Calci, pugni, spintoni e bicchieri di vetro lanciati in strada: così è degenerata nei giorni scorsi una rissa all’esterno di un locale del quartiere Carmine. L’allarme è stato dato da un residente con una chiamata al 112.
All’arrivo degli agenti tre uomini erano ancora intenti a colpirsi. Alla vista delle pattuglie hanno tentato la fuga, ma due di loro sono stati raggiunti e bloccati con il supporto di ulteriori equipaggi della Polizia e dei Carabinieri. Il terzo è invece riuscito a far perdere le proprie tracce.
LE INDAGINI
Dai primi accertamenti e dalle testimonianze del titolare e dei dipendenti del bar è emerso che la lite sarebbe nata per motivi di gelosia tra persone già protagoniste in passato di comportamenti provocatori e molesti nello stesso locale. I due fermati, trovati in evidente stato di alterazione alcolica, sono stati accompagnati negli uffici della Questura.
Si tratta di due cittadini ivoriani, di 33 e 26 anni, entrambi regolari sul territorio nazionale e residenti a Brescia. Il più giovane risulta avere precedenti penali e di polizia per reati legati agli stupefacenti, mentre il 33enne è incensurato. Al termine degli atti di polizia giudiziaria sono stati denunciati alla Procura della Repubblica per rissa e sanzionati amministrativamente per ubriachezza molesta.

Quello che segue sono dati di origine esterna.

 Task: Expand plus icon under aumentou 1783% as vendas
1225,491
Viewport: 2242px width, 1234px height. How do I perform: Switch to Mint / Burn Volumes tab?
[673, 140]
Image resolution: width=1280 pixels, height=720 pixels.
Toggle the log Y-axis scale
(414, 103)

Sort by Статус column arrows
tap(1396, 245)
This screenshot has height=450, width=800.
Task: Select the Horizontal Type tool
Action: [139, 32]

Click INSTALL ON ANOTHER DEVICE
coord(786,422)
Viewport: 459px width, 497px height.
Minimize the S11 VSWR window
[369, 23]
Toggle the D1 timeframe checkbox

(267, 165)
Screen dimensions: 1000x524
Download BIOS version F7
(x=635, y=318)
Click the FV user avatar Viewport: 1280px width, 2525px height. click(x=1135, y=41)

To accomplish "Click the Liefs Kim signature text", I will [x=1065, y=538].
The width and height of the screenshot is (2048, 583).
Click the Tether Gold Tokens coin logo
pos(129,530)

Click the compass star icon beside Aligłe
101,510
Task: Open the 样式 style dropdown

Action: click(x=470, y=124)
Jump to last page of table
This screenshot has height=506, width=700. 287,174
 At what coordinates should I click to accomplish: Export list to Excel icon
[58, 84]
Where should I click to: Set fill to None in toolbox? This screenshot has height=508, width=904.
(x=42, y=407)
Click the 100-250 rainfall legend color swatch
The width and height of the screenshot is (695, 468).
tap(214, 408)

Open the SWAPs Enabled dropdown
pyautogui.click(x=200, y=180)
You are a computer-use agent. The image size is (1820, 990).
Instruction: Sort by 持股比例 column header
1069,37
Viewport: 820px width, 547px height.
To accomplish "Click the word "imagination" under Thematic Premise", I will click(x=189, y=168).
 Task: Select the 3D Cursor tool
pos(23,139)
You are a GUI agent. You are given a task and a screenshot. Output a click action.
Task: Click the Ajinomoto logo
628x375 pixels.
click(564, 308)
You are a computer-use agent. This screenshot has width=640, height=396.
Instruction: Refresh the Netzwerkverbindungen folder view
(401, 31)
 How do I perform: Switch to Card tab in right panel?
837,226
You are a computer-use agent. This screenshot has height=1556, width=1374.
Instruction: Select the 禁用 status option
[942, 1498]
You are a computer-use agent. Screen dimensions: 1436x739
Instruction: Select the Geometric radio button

Sono tuttora in corso ulteriori indagini per ricostruire con precisione la dinamica dei fatti e identificare il terzo partecipante allo scontro.
In seguito all’episodio, il questore della provincia di Brescia, Paolo Sartori, ha disposto nei confronti dei due uomini la misura di prevenzione personale del D.A.C.UR., con divieto di accesso per un anno e mezzo a tutti i locali pubblici del quartiere Carmine. In caso di violazione del provvedimento è prevista la reclusione fino a due anni e una multa fino a 24 mila euro.
Per il 26enne è stata inoltre disposta la revoca del permesso di soggiorno, passaggio che potrà portare alla sua espulsione dal territorio nazionale.